Cytotoxic chemotherapy, which kills cells to combat cancer, has been the foundation of advanced cancer therapy for decades. Alimta, a cytotoxic chemotherapy, is a novel multi-targeting antifolate that simultaneously blocks at least three separate enzymes essential to the survival of cancer cells. A team of researchers led by Lilly discovered that vitamin supplementation of folic acid and B12 given with Alimta significantly reduces the frequency and severity of the drug's side effects without compromising its ability to kill cancer cells.
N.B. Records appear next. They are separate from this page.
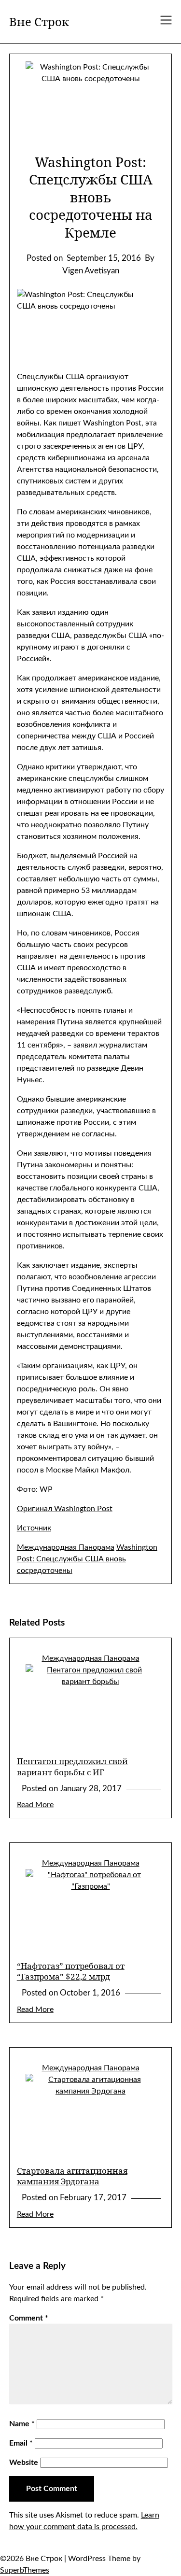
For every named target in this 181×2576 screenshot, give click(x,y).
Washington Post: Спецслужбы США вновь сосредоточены (87, 1558)
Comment (28, 2318)
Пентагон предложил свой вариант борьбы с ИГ (72, 1766)
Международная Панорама (65, 1547)
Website (23, 2462)
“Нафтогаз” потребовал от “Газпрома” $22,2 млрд (71, 1971)
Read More (35, 1805)
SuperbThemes (24, 2570)
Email (21, 2443)
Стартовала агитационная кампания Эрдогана (72, 2176)
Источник (34, 1528)
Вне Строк (39, 21)
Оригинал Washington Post (64, 1509)
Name (22, 2424)
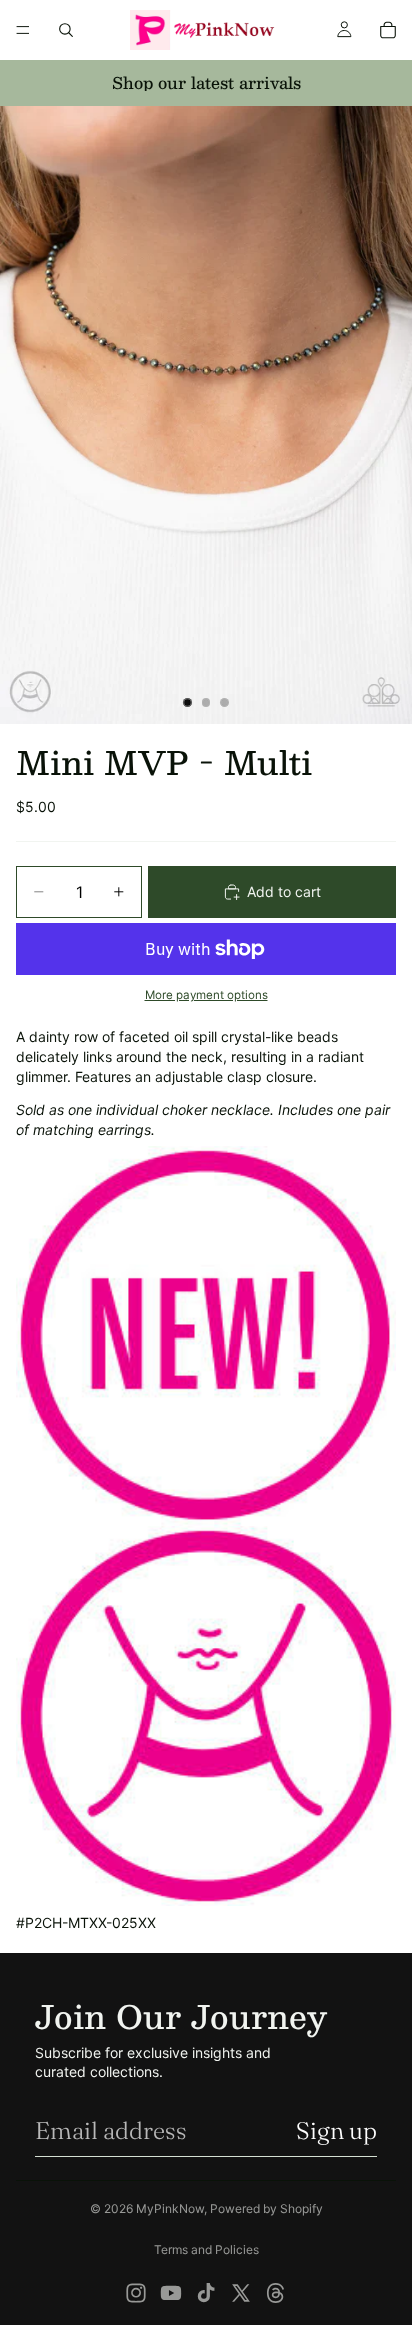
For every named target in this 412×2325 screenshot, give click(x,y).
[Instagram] (136, 2293)
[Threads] (276, 2293)
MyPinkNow (170, 2208)
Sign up (336, 2130)
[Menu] (23, 30)
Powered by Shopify (266, 2208)
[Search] (66, 30)
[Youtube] (171, 2293)
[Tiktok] (206, 2293)
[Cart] (388, 30)
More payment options (206, 995)
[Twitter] (241, 2293)
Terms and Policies (206, 2249)
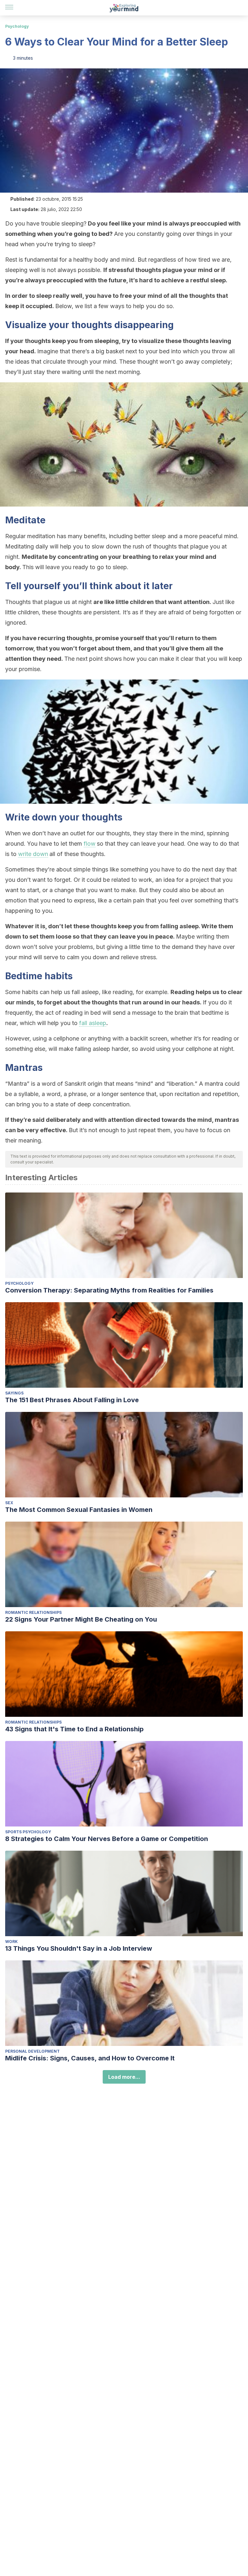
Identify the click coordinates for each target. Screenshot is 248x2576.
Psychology (17, 26)
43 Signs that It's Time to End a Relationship (74, 1729)
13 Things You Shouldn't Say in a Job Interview (78, 1948)
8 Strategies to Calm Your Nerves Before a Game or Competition (106, 1839)
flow (90, 843)
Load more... (124, 2077)
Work (11, 1941)
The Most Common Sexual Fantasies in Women (78, 1510)
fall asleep (92, 1023)
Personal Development (32, 2051)
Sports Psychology (28, 1831)
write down (33, 853)
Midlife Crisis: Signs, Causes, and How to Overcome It (90, 2058)
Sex (9, 1502)
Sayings (14, 1393)
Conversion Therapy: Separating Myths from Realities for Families (109, 1290)
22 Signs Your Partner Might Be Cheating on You (81, 1619)
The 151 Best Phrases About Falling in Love (72, 1400)
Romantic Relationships (33, 1612)
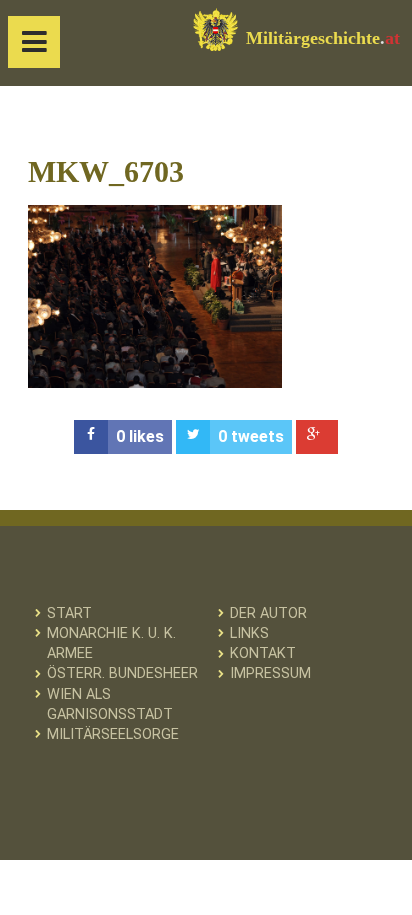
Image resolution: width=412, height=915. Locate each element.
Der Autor (268, 613)
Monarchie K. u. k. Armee (111, 643)
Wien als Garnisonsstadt (110, 704)
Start (69, 613)
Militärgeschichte (323, 38)
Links (249, 633)
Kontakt (263, 653)
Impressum (270, 673)
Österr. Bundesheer (122, 673)
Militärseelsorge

Apart from this approval, Alimta was also approved as a single agent therapy for patients with locally advanced or metastatic non-small cell lung cancer (NSCLC) after previous chemotherapy. The administration for Alimta is a convenient 10-minute infusion, once every three weeks.
"We are extremely pleased by the European Commission's approval of Alimta in Europe. This is an historical day - two patient groups benefit from today's approval," Edmundo Muniz, oncology platform team leader at Lilly said adding, "We now have a very strong non-small cell lung cancer franchise led by Gemzar in the first-line metastatic setting and Alimta in the second-line metastatic setting. Oncology is an area of tremendous unmet medical need, and we are committed to being a leader in developing new therapies for patients."
Clinical research of Alimta is ongoing in first-line non-small cell lung cancer, and in small cell lung, breast, colon, ovarian and gastric cancers and in combination with radiation.
The now approved combination of Alimta and cisplatin was compared to cisplatin alone in a clinical trial of 448 patients from 19 countries - the largest trial to date among patients with malignant pleural mesothelioma. Results showed overall survival increased 30 per cent (12.1 months for Alimta/cisplatin versus 9.3 months for cisplatin alone), and that 50.3 per cent of patients treated with Alimta/cisplatin were alive a year later compared to 38.0 per cent treated with cisplatin alone.
Malignant pleural mesothelioma is a rare cancer of the lining of the lungs. The disease is often associated with asbestos exposure and has a long latency period - usually between 20 and 40 years. Most people are not diagnosed until the cancer is in advanced stages and treatment with surgery or radiation is not an option. It is estimated that between 10,000 and 15,000 people around the world are diagnosed annually with malignant pleural mesothelioma.